En primer lugar, los presuntos victimarios, quienes fueron señalados inicialmente por la Fiscalía de pertenecer al Ejército de Liberación Nacional, fueron puestos en libertad por falta de pruebas en su contra y años más tarde también fueron asesinados. En segundo lugar, el caso fue asumido por el abogado y defensor de derechos humanos Eduardo Umaña Mendoza, quien también fue asesinado por paramilitares el 18 de abril de 1998, y la impunidad reinante en su caso ha impedido que se sepa la relación entre sus investigaciones, en casos como la masacre de Segovia y el holocausto del Palacio de Justicia, y su homicidio.
La Comisión Interamericana de Derechos Humanos establece, en la Declaración de los Principios sobre la Libertad de Expresión, que “el asesinato, secuestro, intimidación o amenaza a los comunicadores sociales, así como la destrucción material de los medios de comunicación, viola los derechos fundamentales de las personas a estar informadas y coarta severamente la libertad de expresión.

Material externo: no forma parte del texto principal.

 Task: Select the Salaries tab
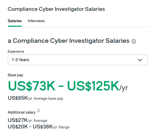[x=15, y=21]
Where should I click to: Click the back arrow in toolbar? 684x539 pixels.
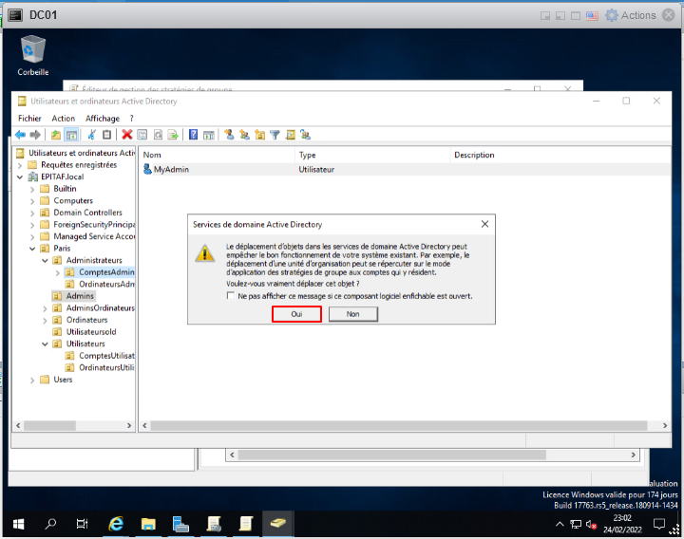tap(20, 135)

Es deber de los Estados prevenir e investigar estos hechos, sancionar a sus autores y asegurar a las víctimas una reparación adecuada”. Sin embargo, las investigaciones no avanzaron en este sentido y la suerte de estos periodistas, que murieron en cumplimiento de su deber ético y profesional, ha quedado como un claro ejemplo de que la impunidad es la norma por excelencia en este tipo de casos.
El historiador Daniel Chaparro, hijo del periodista Julio Daniel Chaparro, considera estos dos asesinatos como un atentado directo contra la democracia que “mancilla la memoria de los periodistas asesinados y hiere profundamente a los familiares”. Por estos motivos, los familiares de los periodistas han decidido llevar el caso ante la Corte Penal Internacional, en vista de la inoperancia de la justicia colombiana.